Und so intensiv die Beziehung von Petra Müller auch zu ihnen ist, einen Namen gibt sie ihnen nicht. Schließlich muss sie sie auch wieder gehen lassen. „Nur meinen ersten Storch habe ich vor 16 Jahren getauft“, schwelgt Müller in Erinnerungen. Das war damals ein Mädchen. Bei Storchen heißen, genauso wie bei Hühnern, die weiblichen Exemplare übrigens Henne. „Und die lebt mittlerweile als Bruthenne in der Wedemark“, sagt Müller stolz. Ihre erste Storcherfahrung war damals aber alles andere als einfach. „Die Henne und ich – wir mussten zusehen, dass wir beide am Leben bleiben“, offenbart Petra Müller. Denn die heute erfahrene Storchenmama hatte damals noch keine Ahnung, wie viel Arbeit die Störche bedeuten. Fünf Mal am Tag müssen die Kleinen gefüttert werden, und auch sonst brauchen sie viel Pflege. Ihre Schützlinge verdrücken sogenannte Futter-Kücken. Müller zerkleinert diese in essbare Portionen und schneidet ihnen die Gliedmaßen ab. Eine Aufgabe, die offensichtlich nichts für Zartbesaitete ist. Petra Müller kann daher auch verstehen, dass ihre Tochter und ihre Schwiegertochter das Essen für die Störche nicht zubereiten wollen. Im Gegensatz zu ihrem zehn Jahre alten Enkel. „Der macht das schon, seitdem er vier ist und ist dann wirklich bis zu den Ärmeln voll mit Dottersaft“, sagt Müller lachend. Doch, was für die einen ziemlich klebrige Arbeit bedeutet, ist für die anderen lediglich liebevolle Schmuserei. Denn in jedem Jahr bekommen die Storche einen Paten. Die Person darf ihr Patenkind fast jederzeit besuchen, bekommt ein Foto von ihm und eine Urkunde über die Patenschaft. Zudem erhalten die Paten die Ringnummer ihres Storchs, sodass sie nachvollziehen können, auf welchem Rastplatz er später Halt macht. All das ist für 50 Euro zu haben. Und es braucht zusätzlich etwas Glück, da die Patenschaft ausgelost wird. „Auf der Arbeit wurde ich schon angesprochen, ob nicht die Enkeltochter Patin sein darf“, erzählt Petra Müller. Solche Anfrage weise sie aber ab. „Es muss ja fair bleiben“, so die Verdenerin.
Der Abnabelungsprozess fällt vielen Paten nach einer intensiven Storchenzeit aber sichtlich schwer, weiß Müller. Viele möchten nicht, dass „ihr Storch“ wegfliegt. Ende Juli stehe die Auswilderung jedoch spätestens an. „Denn nur durch einen gesunden Abstand zum Menschen sind die Störche später dazu in der Lage zu überleben“, betont Müller.

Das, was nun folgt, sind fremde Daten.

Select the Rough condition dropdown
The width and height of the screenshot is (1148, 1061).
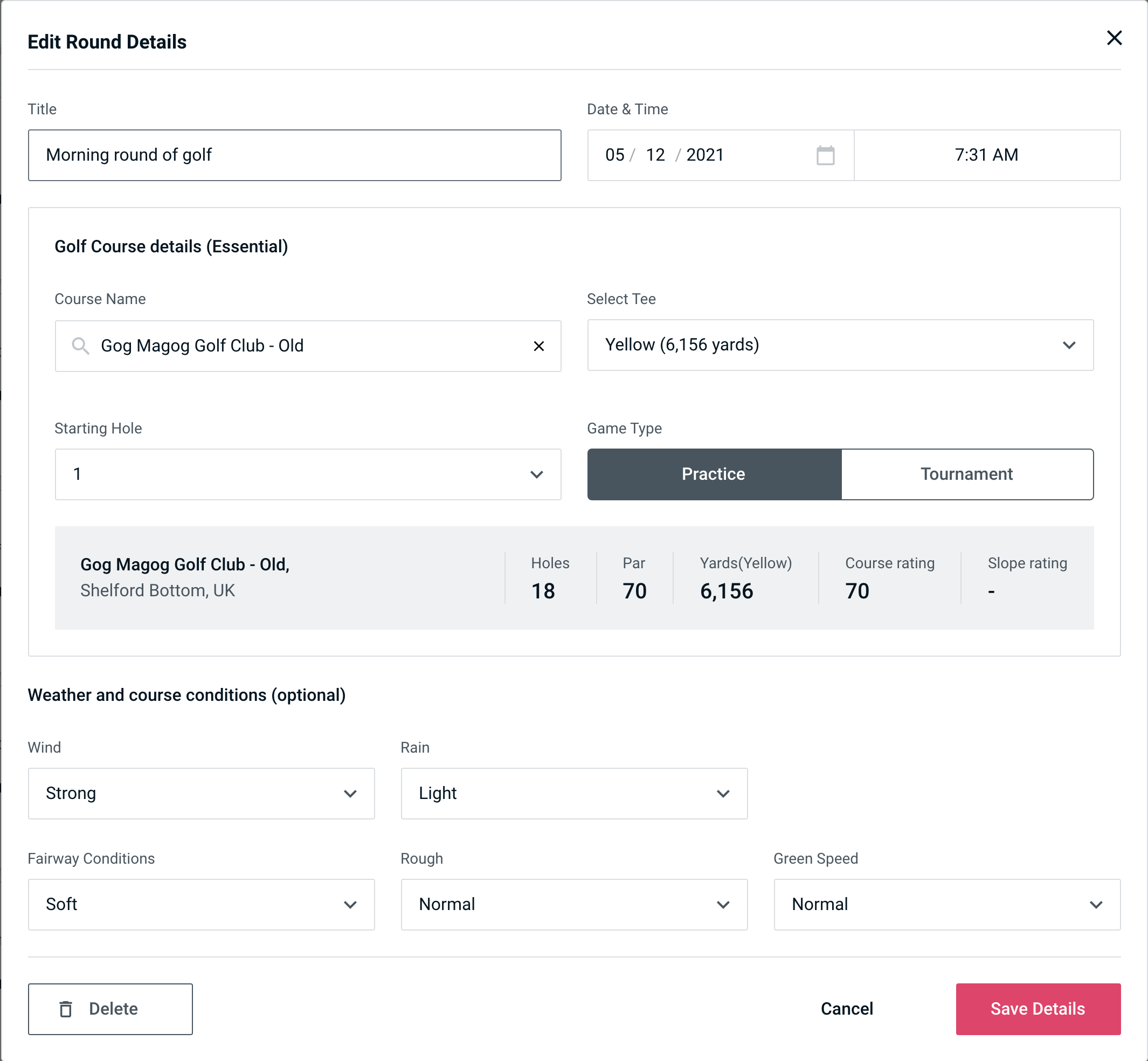[575, 904]
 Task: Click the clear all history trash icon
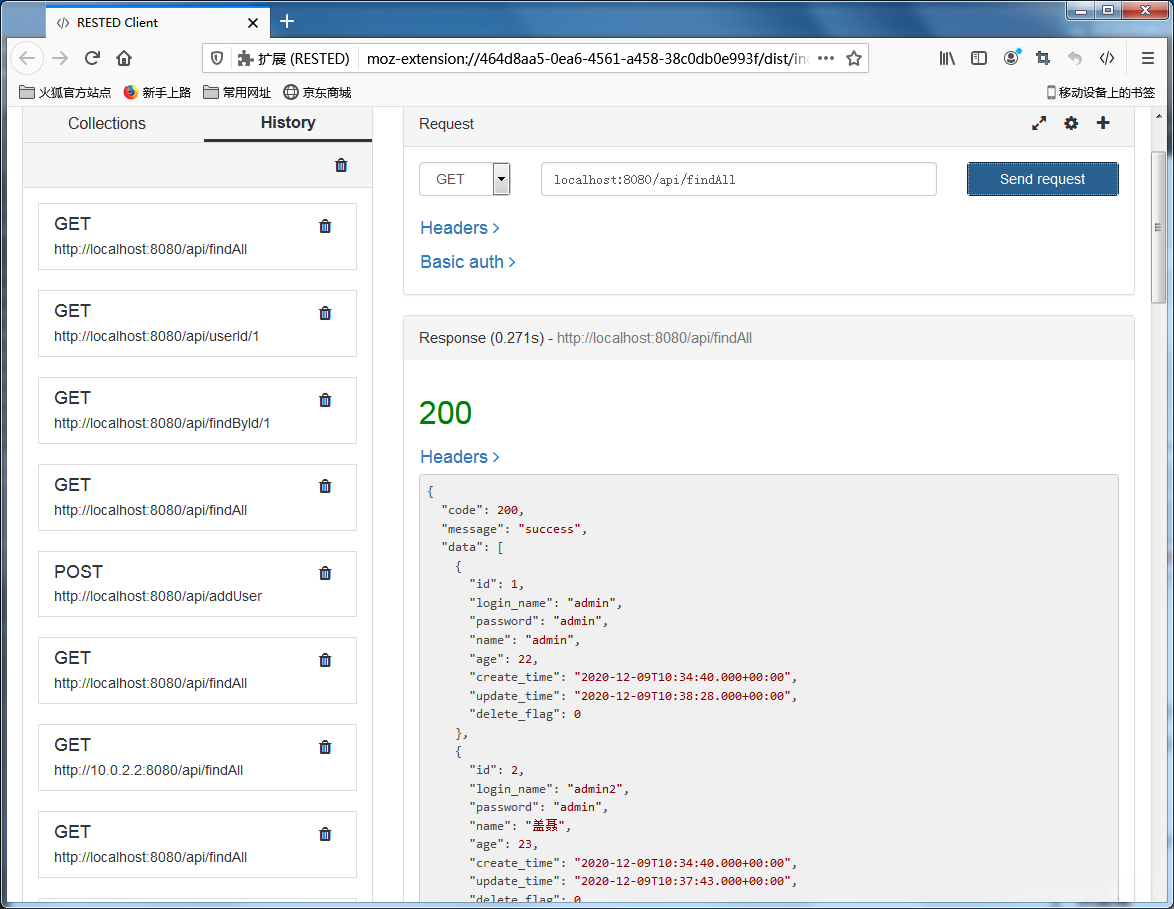click(x=341, y=166)
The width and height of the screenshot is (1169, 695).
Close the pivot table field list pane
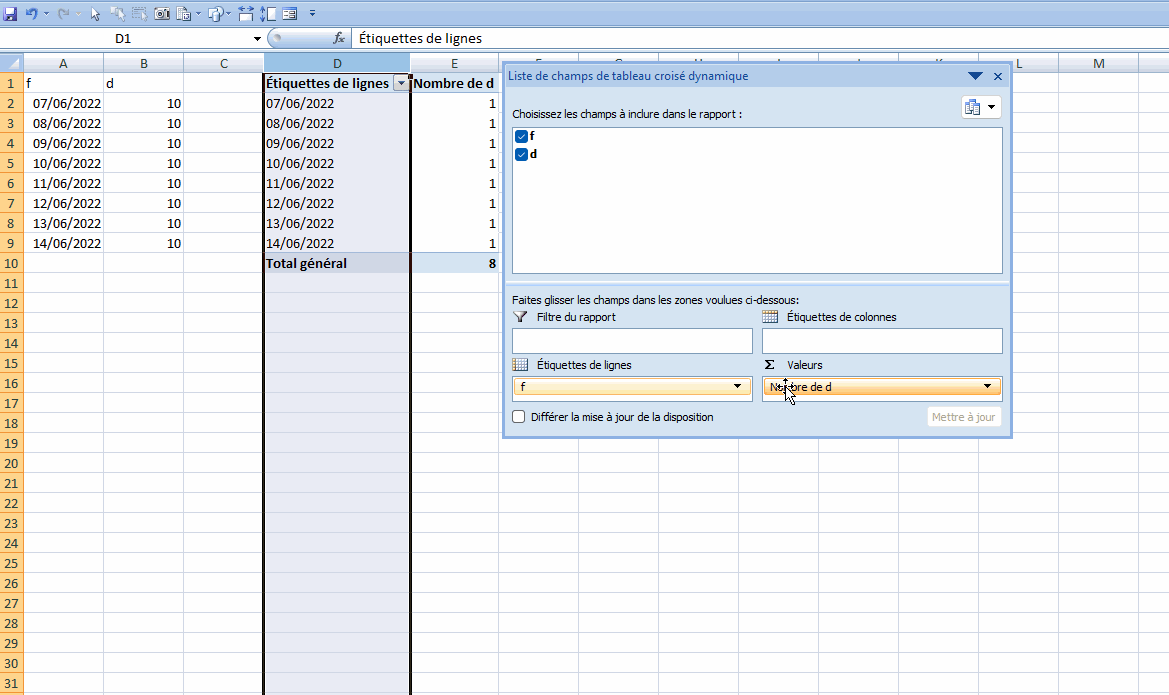pos(998,76)
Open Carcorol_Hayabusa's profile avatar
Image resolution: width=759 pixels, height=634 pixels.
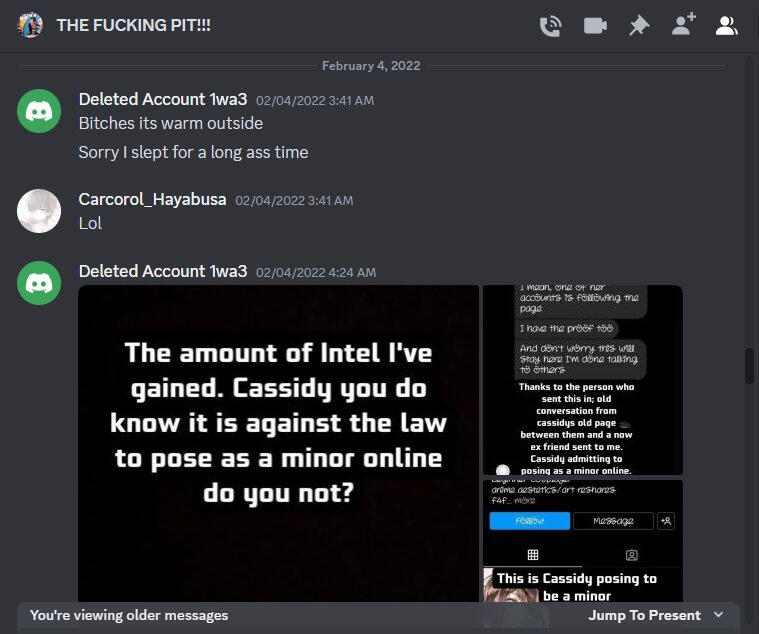coord(39,211)
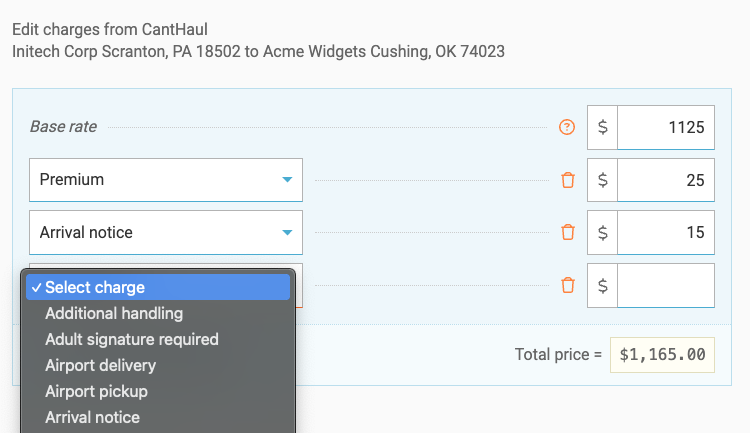Click trash icon on the empty charge row

[568, 285]
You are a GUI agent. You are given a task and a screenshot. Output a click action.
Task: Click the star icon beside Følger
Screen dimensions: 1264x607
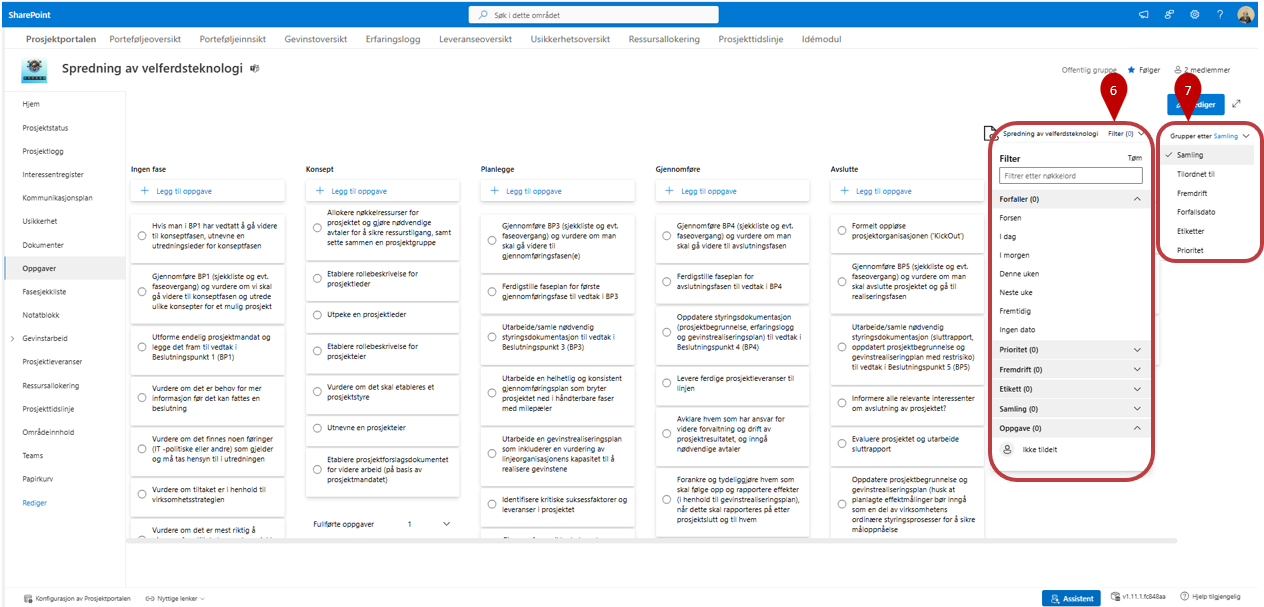click(x=1131, y=70)
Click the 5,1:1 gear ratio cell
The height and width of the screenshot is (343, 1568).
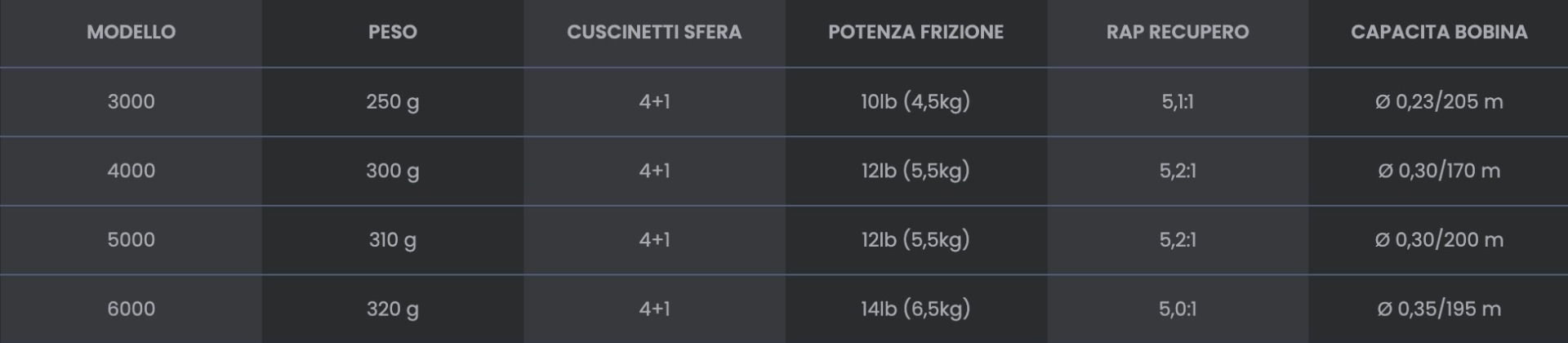coord(1177,101)
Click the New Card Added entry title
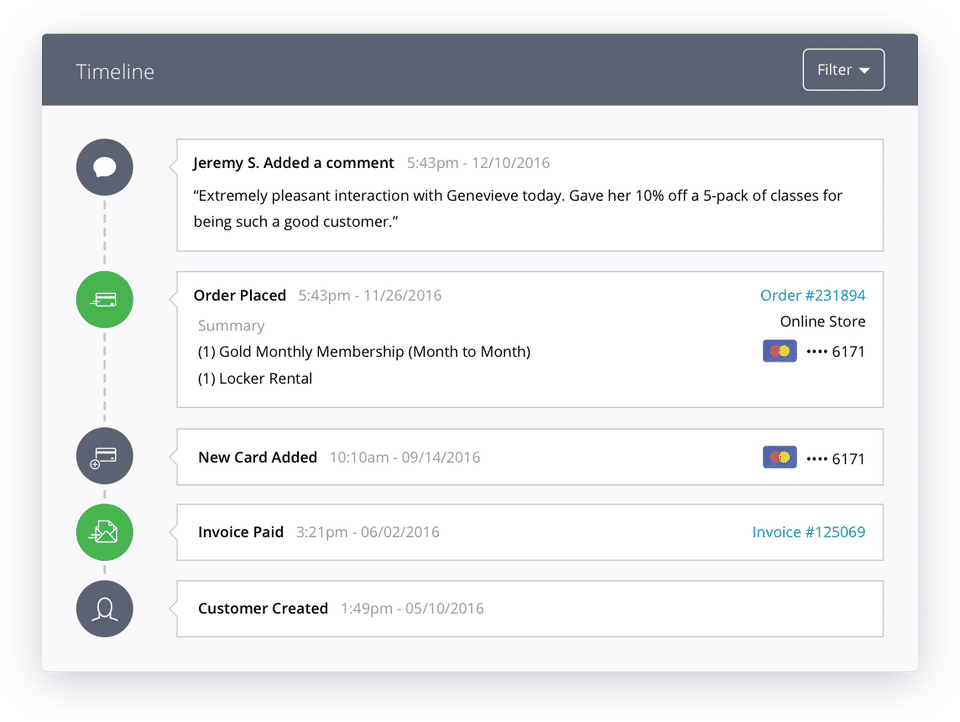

Ende August ist es soweit: Dann ziehen die Vögel gen Süden, ohne einen Blick zurück auf das beschauliche Verden zu werfen. Dass die jungen Störche den Flug nach Afrika dann auch überstehen, dafür sorgt Müller. 100 Futterkücken am Tag hat sie innerhalb der vergangenen Wochen an ihre Sorgenkinder verfüttert. Wobei die Aufregung jedes Mal groß ist: Denn während „die drei von der Tankstelle“ erst noch verschlafen und geräuschlos sind, ist, sobald die Fütterung ansteht, das Getöse und Geschnatter der Störche groß. Sie flattern aufgeregt mit den Flügeln und klackern gierig mit ihren Schnäbeln. „Das sind die reinsten Showmaster“, sagt Petra Müller treffend. Und streichelt bei diesen Worten liebevoll den Kopf ihrer Jungen.